Сила «Одиссеи» заключается в том, что глубинное содержание поэмы Гомер облек «во всю обворожительную красоту поэзии» и тем утвердил его навеки. Гоголя привлекает в «Одиссее», что ее автор, «поэт всех поэтов», оставил древним людям в художественной форме книгу законодательства, когда еще не было никаких письменных законодательств и самих учредителей законов. Многое среди этих законов носит непреходящий характер, и особенно «уважение и почти благоговение к человеку, как представителю образа Божия, ... верование, что ни одна благая мысль не зарождается в голове его без верховной воли высшего нас существа и что ничего не может он сделать своими собственными силами» (64–65). Мы помним, что и ранние отцы Церкви с пристальным вниманием всматривались в Гомера и, отметая его «мифы» о богах, видели во многих нравственных поступках и намерениях героев предвестие христианства. Их мало интересовала художественная форма гомеровских сочинений (позже она привлечет внимание византийских филологов), Гоголь же, как большой мастер слова, именно в поэтической форме видел залог вечности творений великого слепца. Он восхищается мастерством древнего грека, который сумел так искусно организовать каждую песнь и все целое, что изложение представляется естественным и свободно льющимся и одновременно подспудно вливающим в читателя необходимый жизненный опыт. Гомер представляется Гоголю добродушным дедом, который, собрав вокруг себя внуков, ведет неспешный рассказ и заботится постоянно о том, «чтобы не утомить никого, не запугать неуместной длиннотой поученья, но развеять и разнести его невидимо по всему творению, чтобы, играя, набрались все того, что дано не на игрушку человеку, и незаметно бы надыхались тем, что знал он и видел лучшего на своем веку и в своем веке. Можно бы почесть все за изливающуюся без приготовления сказку, если бы по внимательном рассмотрении уже потом не открылась удивительная постройка всего целого и порознь каждой песни». И, опираясь на только что подмеченную целостность и продуманность художественной конструкции «Одиссеи», Гоголь походя отметает все сомнения западных филологов в авторстве Гомера: «Как глупы немецкие умники, выдумавшие, будто Гомер — миф, а все творения его — народные песни и рапсодии!» (65–66)

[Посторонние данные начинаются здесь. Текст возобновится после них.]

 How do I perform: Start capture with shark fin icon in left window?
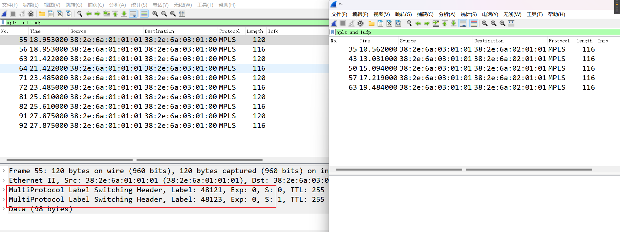5,14
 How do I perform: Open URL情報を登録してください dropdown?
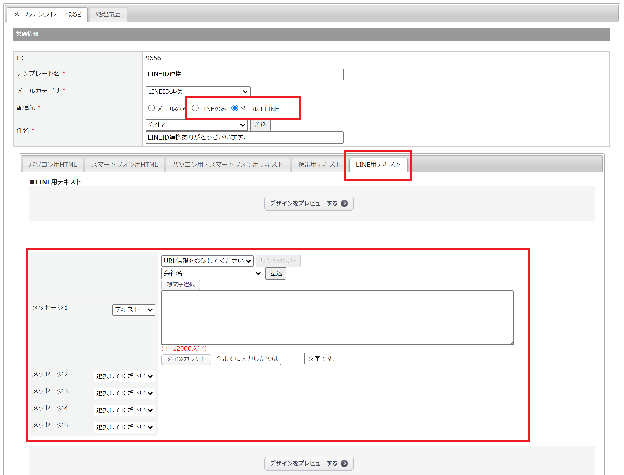[x=207, y=261]
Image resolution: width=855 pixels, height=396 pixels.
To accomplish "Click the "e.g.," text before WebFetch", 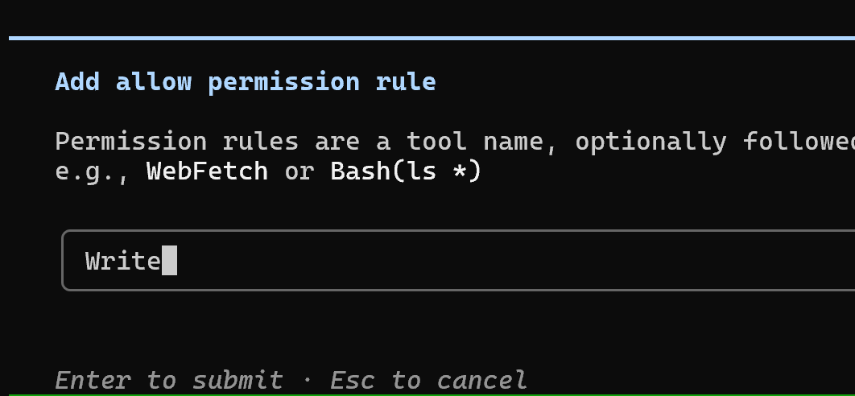I will pos(93,172).
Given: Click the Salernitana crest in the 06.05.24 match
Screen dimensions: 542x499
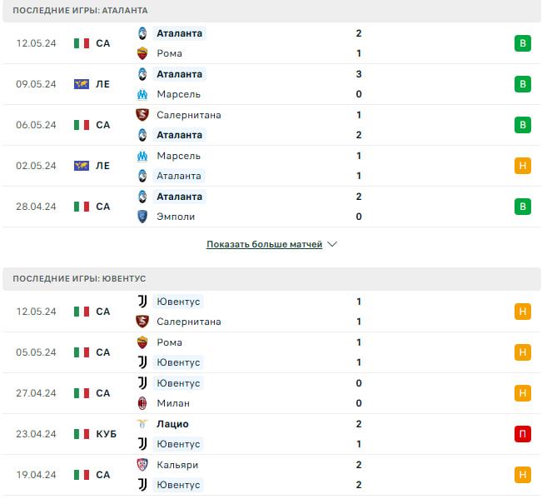Looking at the screenshot, I should (x=142, y=115).
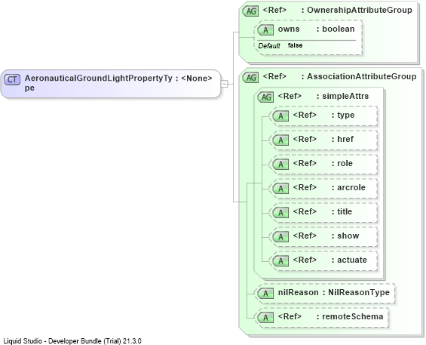This screenshot has height=345, width=426.
Task: Collapse the AeronauticalGroundLightPropertyType node expander
Action: [x=224, y=84]
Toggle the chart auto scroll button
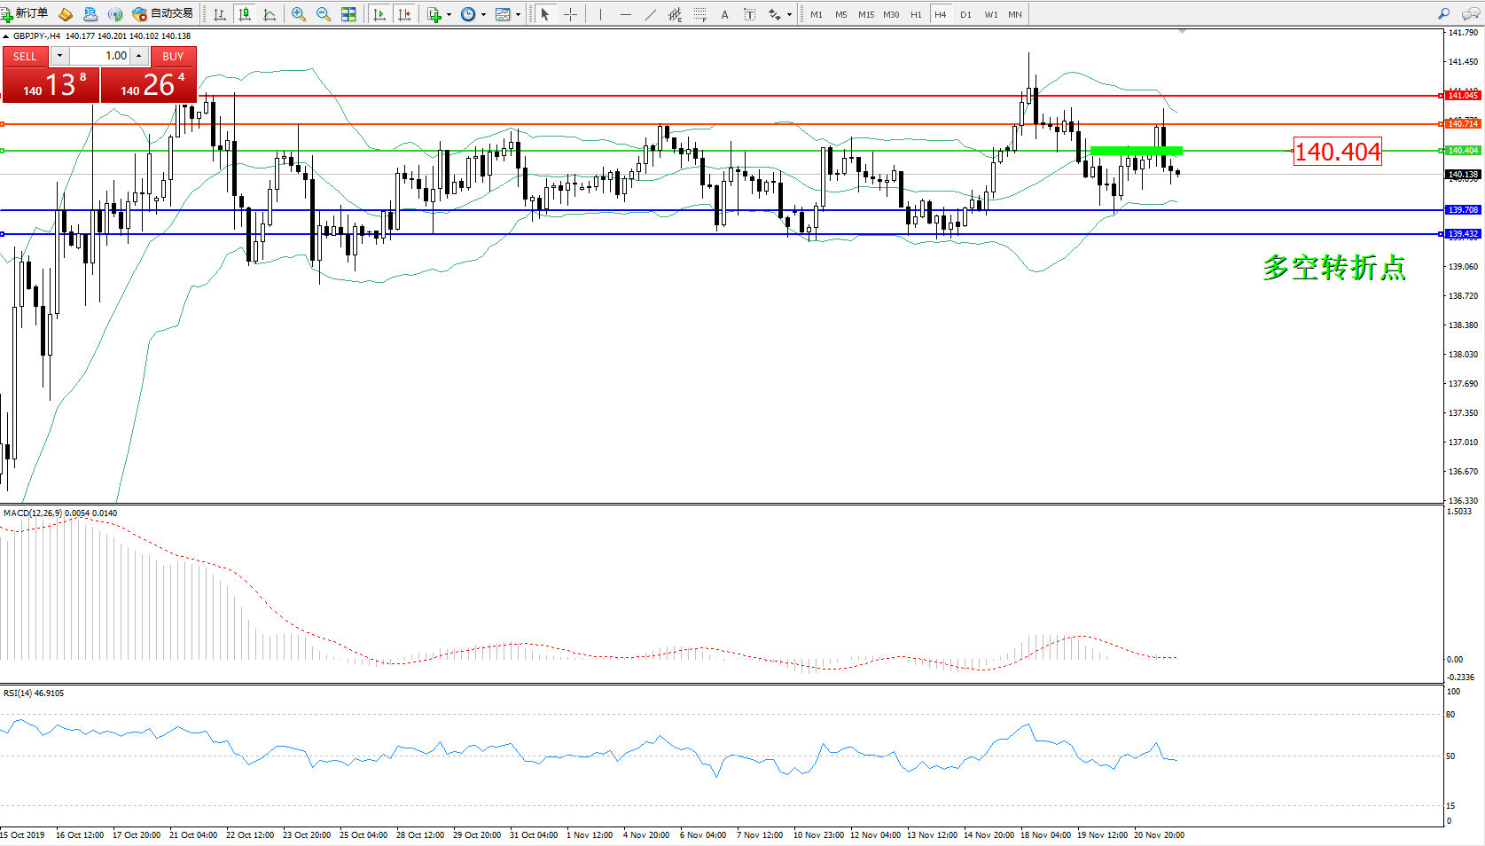This screenshot has height=846, width=1485. tap(379, 14)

Гоголь предрекал сильное воздействие публикации перевода «Одиссеи» на русскую словесность в целом. Она возвратит многих писателей «к свету», проведя их, как лоцман, сквозь сумятицу современнной литературы. «Она снова напомнит нам всем, в какой бесхитростной простоте нужно воссоздавать природу, как уяснять всякую мысль до ясности почти ощутительной, в каком уравновешенном спокойствии должна изливаться речь наша». «Одиссея» благотворно «подействует на вкус и на развитие эстетического чувства. Она освежит критику», погрязшую ныне в делах, далеких от литературы. «Одиссея», наконец, «своей русской одеждой, в которую облек ее Жуковский, может подействовать значительно на очищение языка». В ней русская речь достигла такой полноты, которой не было не только у самого Жуковского в других его произведениях, но даже у Пушкина и Крылова (66–67). «Одиссея» в переводе Жуковского — недосягаемый образец истинной и великой поэзии, в ней глубинные (у Гоголя они адекватны христианским) цели достигаются исключительно средствами искусства. «Благоухающими устами поэзии навевается на души то, чего не внесешь в них никакими законами и никакой властью!» (70).
Высоко ценил Гоголь и творчество русских поэтов. В их поэзии он видел некий особый «строгий лиризм», которого не ощущал у иноземных поэтов: «...в лиризме наших поэтов есть что-то такое, чего нет у поэтов других наций, именно — что-то близкое к библейскому, — то высшее состояние лиризма, которое чуждо движений страстных и есть твердый воздет в свете разума, верховное торжество духовной трезвости» (75). Гоголь слышит этот лиризм у всех русских поэтов от Ломоносова и Державина до Пушкина и Языкова. Он объясняет его особенностями русской души, которая «неизвестно почему» очень чувствительна к прозрению божественного. И русские поэты, одни сознательно, другие бессознательно, «видели всякий высокий предмет в его законном соприкосновенье с верховным источником лиризма — Богом» (76). Один из источников высокого трезвого лиризма поэзии Гоголь видел в русских «церковных песнях и канонах», высоко возносящих дух поэта (267). Он усматривает два главных предмета, стоявших в центре почти всей русской поэзии и вызывавших лиризм, близкий к библейскому, — Россию и царя, наместника Бога на земле. На большом количестве примеров из русской поэзии Гоголь демонстрирует возвышенно-христианскую любовь наших поэтов к своему отечеству и к монарху; как и славянофилы, он убежден, что русская поэзия прозревала своего рода мессианскую роль России в истории, видела над ней «Божью руку».